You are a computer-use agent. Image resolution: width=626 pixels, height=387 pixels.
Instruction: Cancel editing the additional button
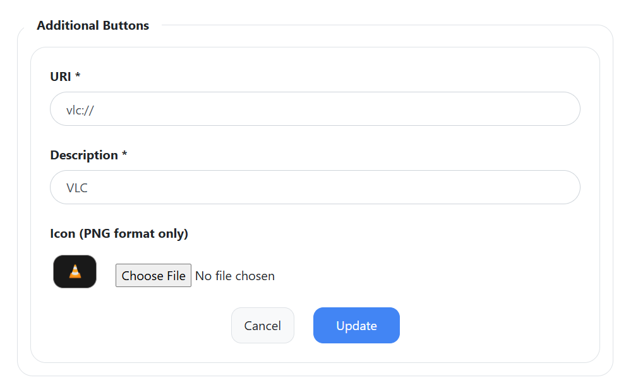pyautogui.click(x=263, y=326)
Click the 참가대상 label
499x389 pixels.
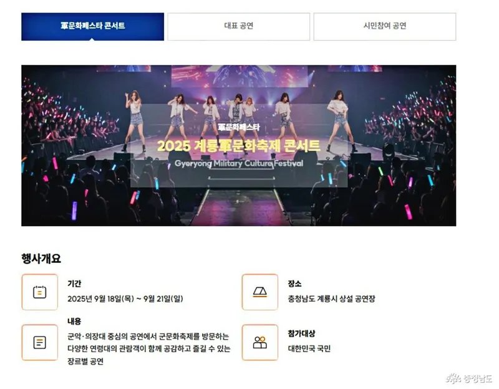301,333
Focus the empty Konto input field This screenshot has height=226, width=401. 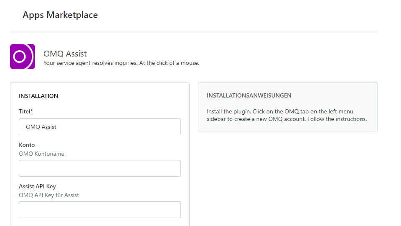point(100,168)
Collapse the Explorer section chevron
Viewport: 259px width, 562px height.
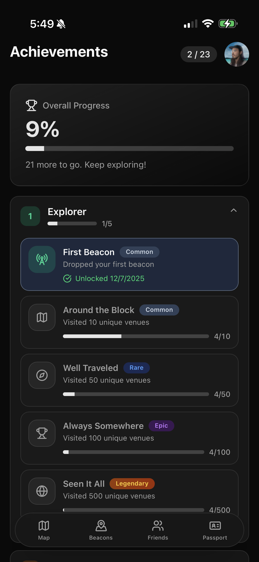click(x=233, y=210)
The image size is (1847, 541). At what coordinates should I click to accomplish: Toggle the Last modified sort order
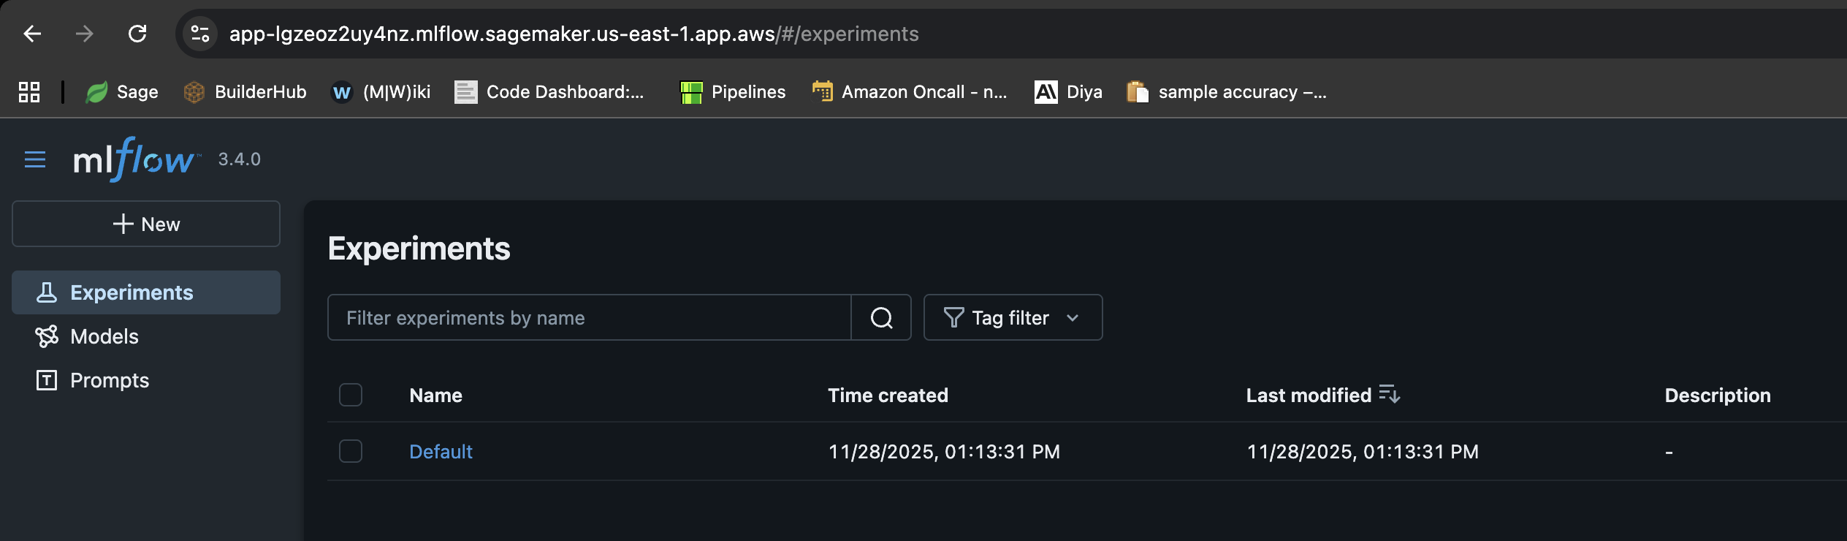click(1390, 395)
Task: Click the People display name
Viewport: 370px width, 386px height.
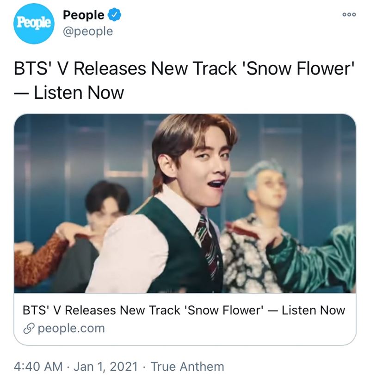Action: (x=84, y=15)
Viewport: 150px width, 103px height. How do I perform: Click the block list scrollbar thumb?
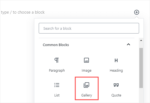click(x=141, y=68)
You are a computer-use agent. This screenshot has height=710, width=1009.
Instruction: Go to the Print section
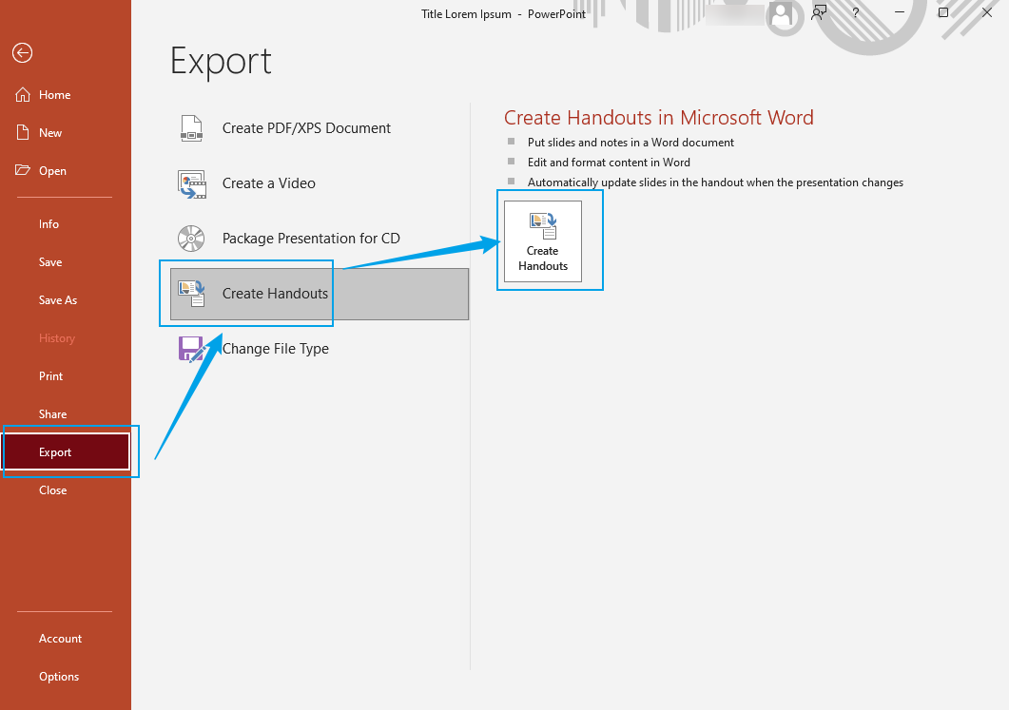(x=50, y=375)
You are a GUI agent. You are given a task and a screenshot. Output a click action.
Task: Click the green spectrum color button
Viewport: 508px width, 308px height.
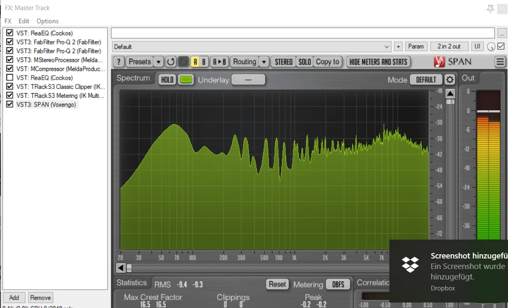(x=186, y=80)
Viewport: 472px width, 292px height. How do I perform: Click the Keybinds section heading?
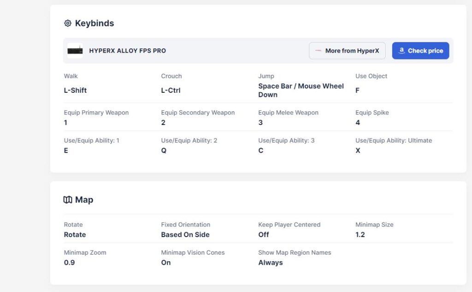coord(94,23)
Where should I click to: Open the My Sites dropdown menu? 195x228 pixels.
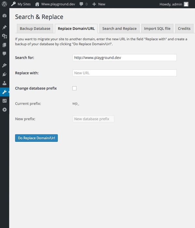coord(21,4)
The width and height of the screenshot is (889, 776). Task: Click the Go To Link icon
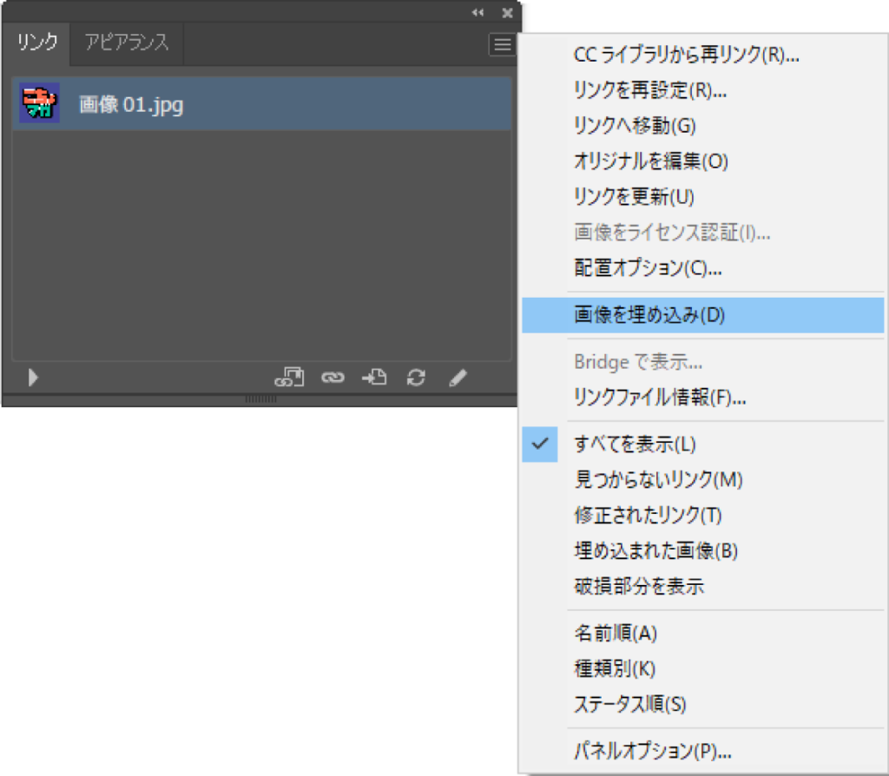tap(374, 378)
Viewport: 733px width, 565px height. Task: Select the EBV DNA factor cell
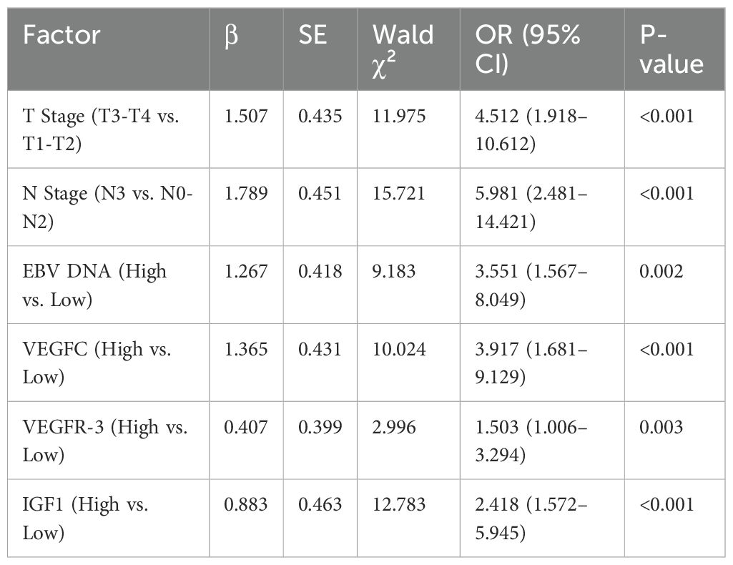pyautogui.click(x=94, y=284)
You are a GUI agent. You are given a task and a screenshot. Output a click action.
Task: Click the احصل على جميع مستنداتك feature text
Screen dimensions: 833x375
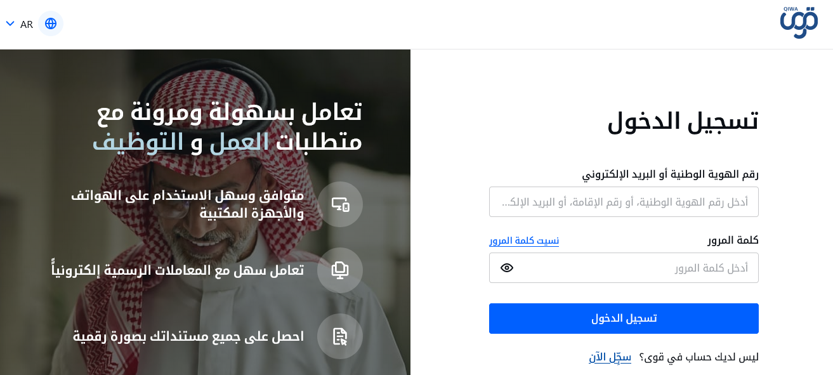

_Task statement_. Pictures are not part of the answer, which must be the exact lines from the one holding "Where should I" through the end of the material, both ends included.

_Completed exercise_.
Where should I click to: Open the My Sites dropdown menu? 195x228 pixels.
coord(21,4)
The width and height of the screenshot is (889, 776). Task: Click the Go To Link icon
tap(374, 378)
Viewport: 733px width, 565px height. Task: Select the EBV DNA factor cell
pyautogui.click(x=94, y=284)
You are a GUI agent. You are given a task and a screenshot. Output a click action.
Task: Click the احصل على جميع مستنداتك feature text
Screen dimensions: 833x375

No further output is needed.